◆ **EXERCISE AIM**:
Give each record below again, without a single difference.

◆ **DATA FOR REVIEW**:
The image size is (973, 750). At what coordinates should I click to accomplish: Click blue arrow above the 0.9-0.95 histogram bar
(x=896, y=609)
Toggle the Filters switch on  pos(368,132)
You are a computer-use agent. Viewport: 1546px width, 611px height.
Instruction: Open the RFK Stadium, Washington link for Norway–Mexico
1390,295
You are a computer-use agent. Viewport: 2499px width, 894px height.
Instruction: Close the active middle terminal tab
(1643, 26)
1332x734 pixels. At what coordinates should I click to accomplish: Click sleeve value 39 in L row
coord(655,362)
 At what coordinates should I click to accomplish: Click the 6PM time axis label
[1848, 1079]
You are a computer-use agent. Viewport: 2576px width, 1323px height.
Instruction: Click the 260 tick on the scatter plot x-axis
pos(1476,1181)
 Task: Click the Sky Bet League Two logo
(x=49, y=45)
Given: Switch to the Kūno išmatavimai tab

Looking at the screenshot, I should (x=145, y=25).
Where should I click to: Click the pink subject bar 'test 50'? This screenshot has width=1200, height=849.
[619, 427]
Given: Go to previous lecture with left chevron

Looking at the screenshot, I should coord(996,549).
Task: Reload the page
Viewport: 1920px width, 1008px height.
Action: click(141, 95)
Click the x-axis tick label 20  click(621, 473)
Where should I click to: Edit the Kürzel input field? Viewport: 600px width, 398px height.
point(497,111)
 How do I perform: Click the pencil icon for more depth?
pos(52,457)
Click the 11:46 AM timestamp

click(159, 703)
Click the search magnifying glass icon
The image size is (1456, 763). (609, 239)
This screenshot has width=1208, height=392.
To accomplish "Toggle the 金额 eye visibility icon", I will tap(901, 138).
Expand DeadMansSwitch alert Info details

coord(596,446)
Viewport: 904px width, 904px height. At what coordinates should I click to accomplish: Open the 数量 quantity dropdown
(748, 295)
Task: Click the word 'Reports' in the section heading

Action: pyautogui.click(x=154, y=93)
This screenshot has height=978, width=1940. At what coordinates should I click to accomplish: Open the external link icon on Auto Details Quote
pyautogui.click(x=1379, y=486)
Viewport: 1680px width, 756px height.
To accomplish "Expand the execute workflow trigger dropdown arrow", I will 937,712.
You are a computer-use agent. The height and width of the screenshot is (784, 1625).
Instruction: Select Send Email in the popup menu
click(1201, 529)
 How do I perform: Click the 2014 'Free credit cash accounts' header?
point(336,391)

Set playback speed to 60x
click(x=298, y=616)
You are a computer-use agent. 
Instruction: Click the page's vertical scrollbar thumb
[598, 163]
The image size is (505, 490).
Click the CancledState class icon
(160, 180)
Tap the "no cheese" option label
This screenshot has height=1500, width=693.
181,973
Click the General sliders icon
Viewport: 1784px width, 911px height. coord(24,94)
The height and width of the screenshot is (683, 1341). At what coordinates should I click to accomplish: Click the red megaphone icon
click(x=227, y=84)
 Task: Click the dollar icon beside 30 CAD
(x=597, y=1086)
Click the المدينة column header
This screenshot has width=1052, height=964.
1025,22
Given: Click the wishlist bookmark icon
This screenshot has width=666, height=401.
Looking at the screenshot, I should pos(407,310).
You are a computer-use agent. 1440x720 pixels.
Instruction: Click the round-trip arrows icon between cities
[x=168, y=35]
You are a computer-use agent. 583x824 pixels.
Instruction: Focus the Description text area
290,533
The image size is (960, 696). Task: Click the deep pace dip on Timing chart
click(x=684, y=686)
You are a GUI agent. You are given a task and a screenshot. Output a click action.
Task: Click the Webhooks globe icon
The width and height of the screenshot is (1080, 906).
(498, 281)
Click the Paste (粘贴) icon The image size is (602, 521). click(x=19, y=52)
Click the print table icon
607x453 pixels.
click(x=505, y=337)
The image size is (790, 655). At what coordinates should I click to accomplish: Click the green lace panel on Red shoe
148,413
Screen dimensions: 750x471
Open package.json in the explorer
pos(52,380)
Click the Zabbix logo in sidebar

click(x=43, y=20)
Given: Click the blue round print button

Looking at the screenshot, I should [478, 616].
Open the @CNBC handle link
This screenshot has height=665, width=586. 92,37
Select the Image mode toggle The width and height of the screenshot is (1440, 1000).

◆ **OUTPUT OF THE EXERCISE**:
The image size is (973, 750). At what coordinates should I click to accomplish: Click blue arrow above the 0.9-0.95 histogram bar
(x=896, y=609)
Toggle the Filters switch on  pos(368,132)
You are a computer-use agent. Viewport: 1546px width, 611px height.
Instruction: Open the RFK Stadium, Washington link for Norway–Mexico
1390,295
You are a computer-use agent. Viewport: 2499px width, 894px height.
Instruction: Close the active middle terminal tab
(1643, 26)
1332x734 pixels. At what coordinates should I click to accomplish: Click sleeve value 39 in L row
coord(655,362)
 At what coordinates should I click to accomplish: Click the 6PM time axis label
[1848, 1079]
You are a computer-use agent. Viewport: 2576px width, 1323px height.
Instruction: Click the 260 tick on the scatter plot x-axis
pos(1476,1181)
 Task: Click the Sky Bet League Two logo
(x=49, y=45)
Given: Switch to the Kūno išmatavimai tab

Looking at the screenshot, I should (x=145, y=25).
Where should I click to: Click the pink subject bar 'test 50'? This screenshot has width=1200, height=849.
[619, 427]
Given: Go to previous lecture with left chevron

Looking at the screenshot, I should coord(996,549).
Task: Reload the page
Viewport: 1920px width, 1008px height.
Action: click(141, 95)
Click the x-axis tick label 20  click(621, 473)
Where should I click to: Edit the Kürzel input field? Viewport: 600px width, 398px height.
point(497,111)
 How do I perform: Click the pencil icon for more depth?
pos(52,457)
Click the 11:46 AM timestamp

click(159, 703)
Click the search magnifying glass icon
The image size is (1456, 763). (609, 239)
This screenshot has width=1208, height=392.
To accomplish "Toggle the 金额 eye visibility icon", I will tap(901, 138).
Expand DeadMansSwitch alert Info details

coord(596,446)
Viewport: 904px width, 904px height. At what coordinates should I click to accomplish: Open the 数量 quantity dropdown
(748, 295)
Task: Click the word 'Reports' in the section heading

Action: pyautogui.click(x=154, y=93)
This screenshot has height=978, width=1940. At what coordinates should I click to accomplish: Open the external link icon on Auto Details Quote
pyautogui.click(x=1379, y=486)
Viewport: 1680px width, 756px height.
To accomplish "Expand the execute workflow trigger dropdown arrow", I will 937,712.
You are a computer-use agent. The height and width of the screenshot is (784, 1625).
Instruction: Select Send Email in the popup menu
click(1201, 529)
 How do I perform: Click the 2014 'Free credit cash accounts' header?
point(336,391)

Set playback speed to 60x
click(x=298, y=616)
You are a computer-use agent. 
Instruction: Click the page's vertical scrollbar thumb
[598, 163]
The image size is (505, 490).
Click the CancledState class icon
(160, 180)
Tap the "no cheese" option label
This screenshot has height=1500, width=693.
181,973
Click the General sliders icon
Viewport: 1784px width, 911px height. coord(24,94)
The height and width of the screenshot is (683, 1341). At what coordinates should I click to accomplish: Click the red megaphone icon
click(x=227, y=84)
 Task: Click the dollar icon beside 30 CAD
(x=597, y=1086)
Click the المدينة column header
This screenshot has width=1052, height=964.
1025,22
Given: Click the wishlist bookmark icon
This screenshot has width=666, height=401.
Looking at the screenshot, I should pos(407,310).
You are a computer-use agent. 1440x720 pixels.
Instruction: Click the round-trip arrows icon between cities
[x=168, y=35]
You are a computer-use agent. 583x824 pixels.
Instruction: Focus the Description text area
290,533
The image size is (960, 696). Task: Click the deep pace dip on Timing chart
click(x=684, y=686)
You are a GUI agent. You are given a task and a screenshot. Output a click action.
Task: Click the Webhooks globe icon
The width and height of the screenshot is (1080, 906).
(498, 281)
Click the Paste (粘贴) icon The image size is (602, 521). click(x=19, y=52)
Click the print table icon
607x453 pixels.
click(x=505, y=337)
The image size is (790, 655). At what coordinates should I click to accomplish: Click the green lace panel on Red shoe
148,413
Screen dimensions: 750x471
Open package.json in the explorer
pos(52,380)
Click the Zabbix logo in sidebar

click(x=43, y=20)
Given: Click the blue round print button

Looking at the screenshot, I should [478, 616].
Open the @CNBC handle link
This screenshot has height=665, width=586. 92,37
Select the Image mode toggle The width and height of the screenshot is (1440, 1000).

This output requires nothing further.